Ralph Hertwig, Director
Center for Adaptive Rationality, Max Planck Institute, Germany
Ralph Hertwig is Director of the Center for Adaptive Rationality at the Max Planck Institute for Human Development in Berlin. Hertwig’s research focuses on models of bounded rationality such as simple heuristics, on the importance of learning and decisions from experience, on the measurement of risk preferences, and on ways to change people’s behavior for the better by boosting their competences.
Wandi Bruine de Bruin
University of Southern California, USA
Wändi Bruine de Bruin is Provost Professor of Public Policy, Psychology, and Behavioral Science at the University of Southern California (USC), and director of the USC Behavioral Science and Well-Being Policy initiative. Her research focuses on judgment and decision making, as well as risk perception and communication, with applications to climate change, public health, and household finances. She has served on various expert panels, including for the National Academy of Sciences on Communicating Science Effectively.
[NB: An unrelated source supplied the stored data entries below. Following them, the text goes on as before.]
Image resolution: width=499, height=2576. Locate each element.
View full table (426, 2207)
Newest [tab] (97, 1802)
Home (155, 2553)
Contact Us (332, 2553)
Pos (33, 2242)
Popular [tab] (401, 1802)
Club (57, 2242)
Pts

She is a Fellow of the Society for Risk Analysis, the Psychonomic Society, and the U.K. Academy of Social Sciences.
Integrated Symposium:
Gordon Pennycook
Department of Psychology at Cornell University, USA
Gordon Pennycook is an Assistant Professor of Behavioral Science at the Hill/Levene Schools of Business at the University of Regina and an Associate Member of the Department of Psychology. His research focus is on reasoning and decision-making, broadly defined. He investigates the distinction between intuitive processes (“gut feelings”) and more deliberative (“analytic”) reasoning processes and is principally interested in the causes and consequences of analytic thinking.